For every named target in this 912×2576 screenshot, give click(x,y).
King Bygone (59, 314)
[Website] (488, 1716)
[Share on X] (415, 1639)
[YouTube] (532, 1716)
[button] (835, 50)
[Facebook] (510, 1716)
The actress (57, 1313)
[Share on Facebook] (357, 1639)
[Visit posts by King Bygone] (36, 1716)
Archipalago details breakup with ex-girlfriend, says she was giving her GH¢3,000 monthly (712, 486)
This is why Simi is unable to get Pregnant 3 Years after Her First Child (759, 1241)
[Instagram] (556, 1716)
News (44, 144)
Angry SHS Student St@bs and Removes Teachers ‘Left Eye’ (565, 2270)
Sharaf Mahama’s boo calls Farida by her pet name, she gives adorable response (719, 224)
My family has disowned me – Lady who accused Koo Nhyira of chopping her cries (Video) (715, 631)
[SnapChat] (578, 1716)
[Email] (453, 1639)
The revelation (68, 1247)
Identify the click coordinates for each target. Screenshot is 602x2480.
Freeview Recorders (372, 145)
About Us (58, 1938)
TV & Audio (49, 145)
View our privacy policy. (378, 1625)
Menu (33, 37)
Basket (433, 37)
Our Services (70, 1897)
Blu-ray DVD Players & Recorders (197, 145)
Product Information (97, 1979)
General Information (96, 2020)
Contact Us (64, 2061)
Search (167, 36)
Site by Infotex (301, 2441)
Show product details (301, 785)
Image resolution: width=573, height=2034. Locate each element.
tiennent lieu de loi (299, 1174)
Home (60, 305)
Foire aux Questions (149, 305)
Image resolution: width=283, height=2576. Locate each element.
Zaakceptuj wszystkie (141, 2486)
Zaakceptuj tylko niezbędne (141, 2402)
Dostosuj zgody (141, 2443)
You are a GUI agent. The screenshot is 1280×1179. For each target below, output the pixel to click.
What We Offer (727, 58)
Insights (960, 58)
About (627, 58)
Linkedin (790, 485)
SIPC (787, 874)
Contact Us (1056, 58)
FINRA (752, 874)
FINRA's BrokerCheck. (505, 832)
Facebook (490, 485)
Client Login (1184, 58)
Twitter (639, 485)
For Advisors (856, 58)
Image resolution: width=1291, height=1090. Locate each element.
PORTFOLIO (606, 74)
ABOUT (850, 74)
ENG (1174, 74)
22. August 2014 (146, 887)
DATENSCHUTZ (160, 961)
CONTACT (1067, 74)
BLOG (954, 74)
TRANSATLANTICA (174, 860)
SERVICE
::::::
Format as a numbered list the lines above that run between the line holding "Identify the click" and the line holding "General Information (96, 2020)", inclusive, and omit any blank lines.

**EXERCISE OUTPUT**.
1. Identify the click coordinates for each target. Screenshot is 602x2480.
2. Freeview Recorders (372, 145)
3. About Us (58, 1938)
4. TV & Audio (49, 145)
5. View our privacy policy. (378, 1625)
6. Menu (33, 37)
7. Basket (433, 37)
8. Our Services (70, 1897)
9. Blu-ray DVD Players & Recorders (197, 145)
10. Product Information (97, 1979)
11. General Information (96, 2020)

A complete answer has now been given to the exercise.